Корея, Индонезия и другие азиатские появляющиеся рынки столкнулись с подобной обстановкой во второй половине 1997 года, в то время, когда они были отрезаны от нового частного зарубежного финансирования, в котором тогда отчаянно нуждались. Наконец, экстремальный эпизод остановки потоков капитала, с толпами, громящими витрины, и руководством, спасающимся от праведного бешенства на вертолетах, это само собой разумеется, Аргентина. Она была отключена от интернациональных рынков капитала за пара месяцев перед тем, как она формально заявила о дефолте в декабре 2001 года.

Наряду с этим бывало так, что страдал от прекращения инвестиций в основном долг правительства. А бывало – в более продвинутых случаях – что корпоративный и банковский секторы. Ближайший к нам пример первого случая, это само собой разумеется Российская Федерация, где неожиданное отключение от интернациональных потоков капитала случилось в последних числах Октября 97 года.

По окончании чего страна еще практически 10 месяцев билась в агонии, перед тем как 17 августа 98 года власти расписались в собственном бессилии сделать что-либо.

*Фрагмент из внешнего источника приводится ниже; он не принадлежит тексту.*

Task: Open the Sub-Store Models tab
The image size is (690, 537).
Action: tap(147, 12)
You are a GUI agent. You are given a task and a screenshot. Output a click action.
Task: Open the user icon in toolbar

Тут, само собой разумеется, возможно подметить, что в силу достаточно позднего включения в мирохозяйственные процессы и некоей интеллектуальной «девственности», Российская Федерация, равно как и ее бывшие сотрудники по соцлагерю, отстает в собственном развитии от главного пелетона ЕМ приблизительно «на кризис». Так, подобные отечественному тогдашнему кризисы государственного долга, поразившие не считая Мексики и многие другие страны — латиноамериканские, в первую очередь, остались по большей части в 80-х.

С того времени экономический менеджмент в том месте заметно улучшился. Сейчас же на отечественном календаре – грубо говоря, корейский либо индонезийский 97 год, с погрязшими в заграничном долге банками и другими «чеболями». Btw – на эту страну, Корею, в качестве паттерна нам по большому счету необходимо посматривать повнимательнее.

Ее сегодняшний уровень экономразвития (да и политическая история) это, возможно, именно то, к чему мы имели возможность бы приблизиться, к 20-му либо на худой конец, к 25-ом году, очевидно, при интенсивном развитии. Но, я уже через чур ушел от темы.

Ученые, как водится, не остались в стороне от моделирования и классификации данного явления. В статье Гильермо Кальво и др. (2004 года) термин «sudden stop» был введен для обозначения важного сжатия в интернациональном кредитовании. Они выяснили его, как выход кривой потока капитала на этот появляющийся рынок за пределы двух собственных среднеквадратичных отклонений от среднего за прошлые годы.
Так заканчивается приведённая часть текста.